Our approach to information security

Framework and Guidelines

In April 2020, a new "Corporate Information Security Division" was established under the direct control of the president, to oversee all the Group's information security management. It has integrated three functions that were previously separate: management of confidential corporate information and personal data protection, information system security, and product security.

The Executive Officer in charge of Information Security is responsible for the Group's overall information security management. Under this officer's direction, the Corporate Information Security Division is in charge of planning and implementing the Group's information security management structure and rules as well as activities to ensure the security of information systems. The Division is striving to ensure information security by working closely with each business group and site, which are the organizations that actually utilize and manage the data and systems.

In the event an incident were to occur, reports and instructions would be given in keeping with this framework and appropriate responses would be taken to prevent secondary damage.

Business groups and offices (offices, branches, works [production plants]) issue instructions and guidance on information security to affiliates in and outside Japan. Paying special attention to the circumstances and special characteristics of overseas affiliates, the Corporate Information Security Division places overseas regional representative managers at sites in the Americas, Europe, China, and other Asian countries and coordinates with them to ensure information security.

diagram: Framework (Mitsubishi Electric Group)

Framework (Mitsubishi Electric Group)

  1. *1 CSIRT: Computer Security Incident Response Team
  2. *2 PSIRT: Product Security Incident Response Team

Global Activities

To maintain and improve the information security level of the Mitsubishi Electric Group as a whole, including overseas affiliates, various inspections are conducted as appropriate for each information security system, as prescribed in the Guidelines to Information Security Management Rules for Affiliated Companies.

Management Principles

The Mitsubishi Electric Group practices confidential corporate information management and personal information protection utilizing a continuous improvement approach implemented using the Plan, Do, Check, Act (PDCA) cycle, and employs four security measures to ensure proper management and protection of confidential corporate information and personal information from the organizational, human, physical, and technological perspectives.
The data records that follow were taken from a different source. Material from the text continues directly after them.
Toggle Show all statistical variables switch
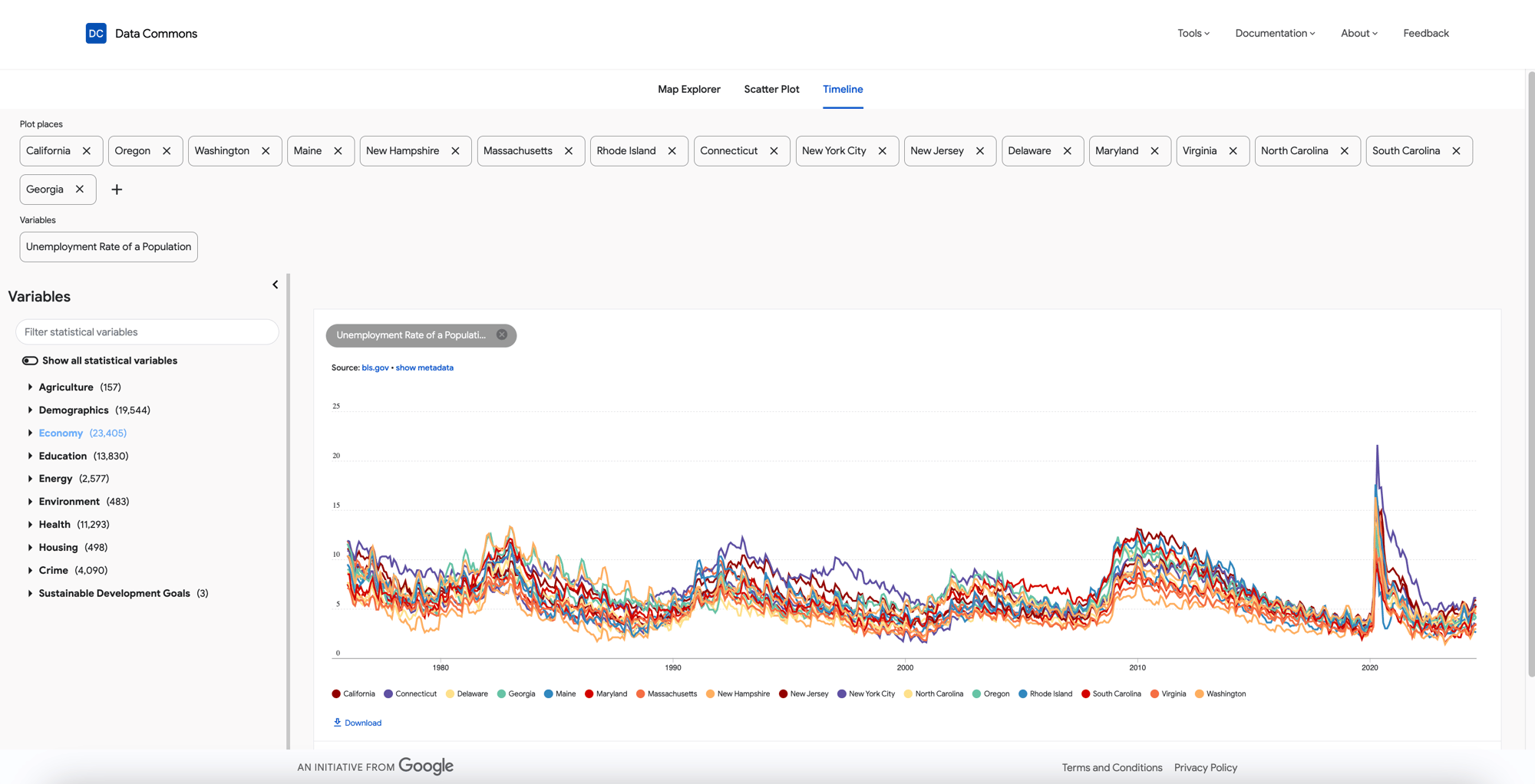Viewport: 1535px width, 784px height. [x=30, y=361]
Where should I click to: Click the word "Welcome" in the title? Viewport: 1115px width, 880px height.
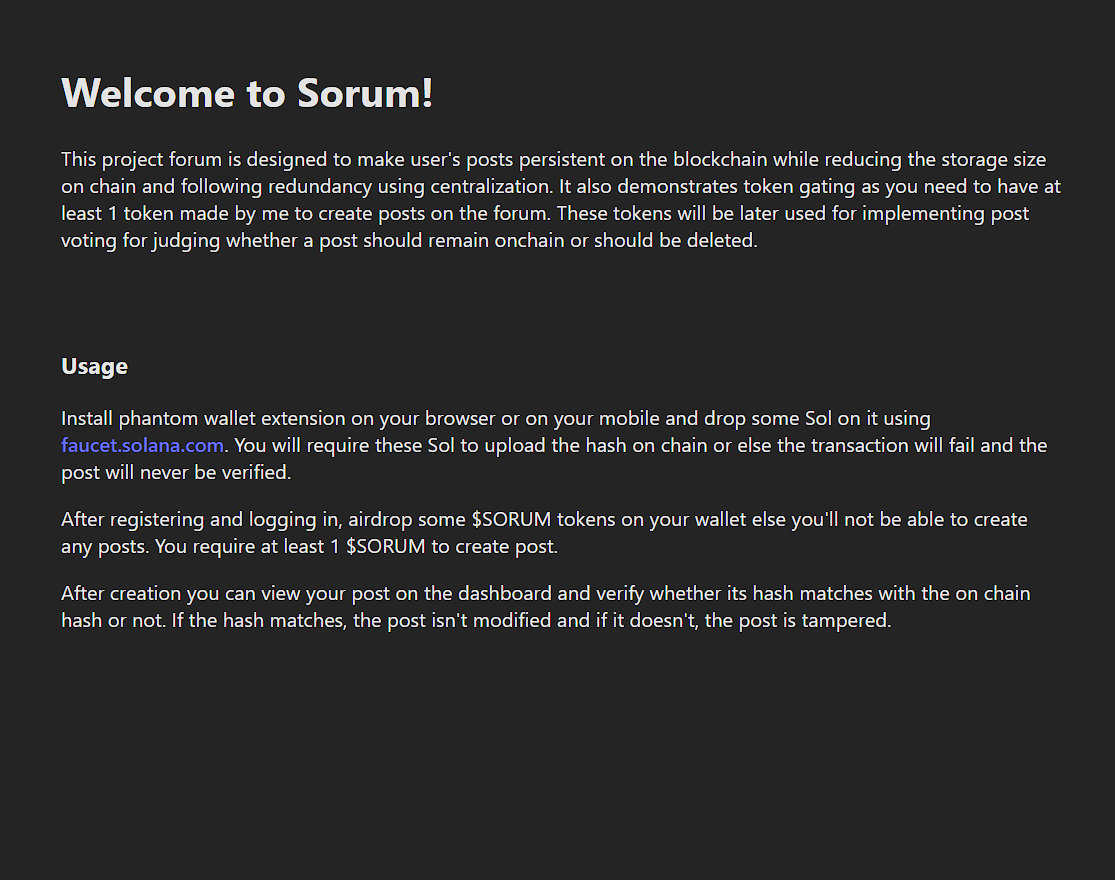149,93
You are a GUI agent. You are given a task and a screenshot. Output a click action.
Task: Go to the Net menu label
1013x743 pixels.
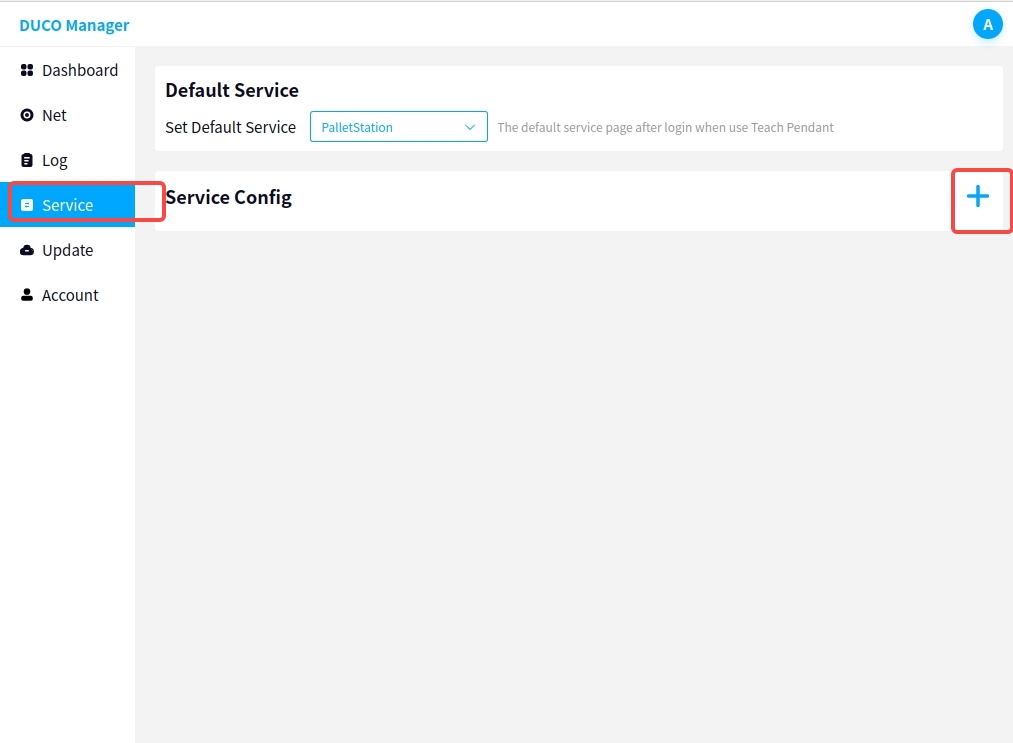tap(54, 115)
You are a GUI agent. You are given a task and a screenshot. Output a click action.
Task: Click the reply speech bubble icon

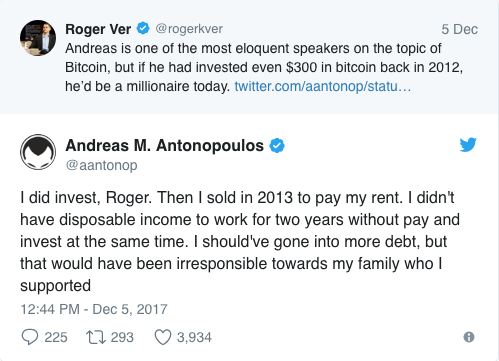pyautogui.click(x=30, y=337)
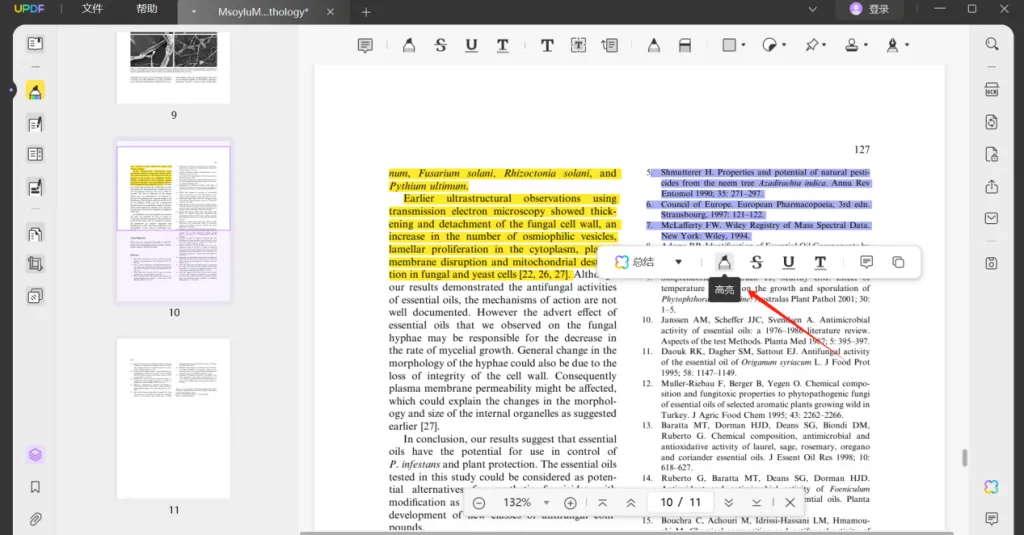Expand the rectangle shape tool dropdown
This screenshot has width=1024, height=535.
[x=742, y=45]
photo: PDCA cycle to ensure information security

PDCA cycle to ensure information security

diagram: Four security measures

Four security measures

Information Security Regulations and Guidelines

Committed to living up to its Declaration of Confidential Corporate Information Security Management and Personal Information Protection Policy, Mitsubishi Electric Corporation has established information security regulations and guidelines alongside the four security measures, and reviews them as necessary to stay in compliance with current laws. In addition, we have similar rules for personal information protection and affiliates.

Item Basic regulations
Security measures Organizational security measures: Regulations on confidential corporate information security management
Human security measures: Regulations on the work of employees
Physical security measures: Physical security guidelines
Technological security measures: Regulations on information security management

Information Security Inspections

The Mitsubishi Electric Group performs the following inspections as part of the C (Check) stage of the PDCA cycle at head office management departments, business groups and offices, and affiliates. These inspections focus on checking whether confidential corporate information management and personal information protection activities are being implemented properly by the Mitsubishi Electric Group as a whole, and on confirming the status of those activities. The Group reviews measures based the results, and this leads to the A (Act) stage of the PDCA cycle.

These inspections are set down in the Confidential Corporate Information Management Regulations, which cover Mitsubishi Electric Corporation, and in the Guidelines for Information Security Management Regulations, which cover affiliates in and outside Japan.

Inspections related to information security
Item Content
Self-check Self-check program for confidential corporate information management and personal information protection Using a checklist, each Mitsubishi Electric Group company performs a self-inspection of its activities for information security.
Third-party check Third-party check program for confidential corporate information management and personal information protection Mitsubishi Electric’s business sites mutually check each other’s status of information security management. Mitsubishi Electric checks the status of information security at affiliated companies.
Personal information protection audits (Personal information protection management system audits) At Mitsubishi Electric, the status of personal information protection is internally audited under the supervision of the Audit Manager for Personal Information Protection, who is appointed by the President & CEO of Mitsubishi Electric. In affiliated companies in Japan that have been granted the right to use the "PrivacyMark," the same internal audit is conducted by the audit manager at each company.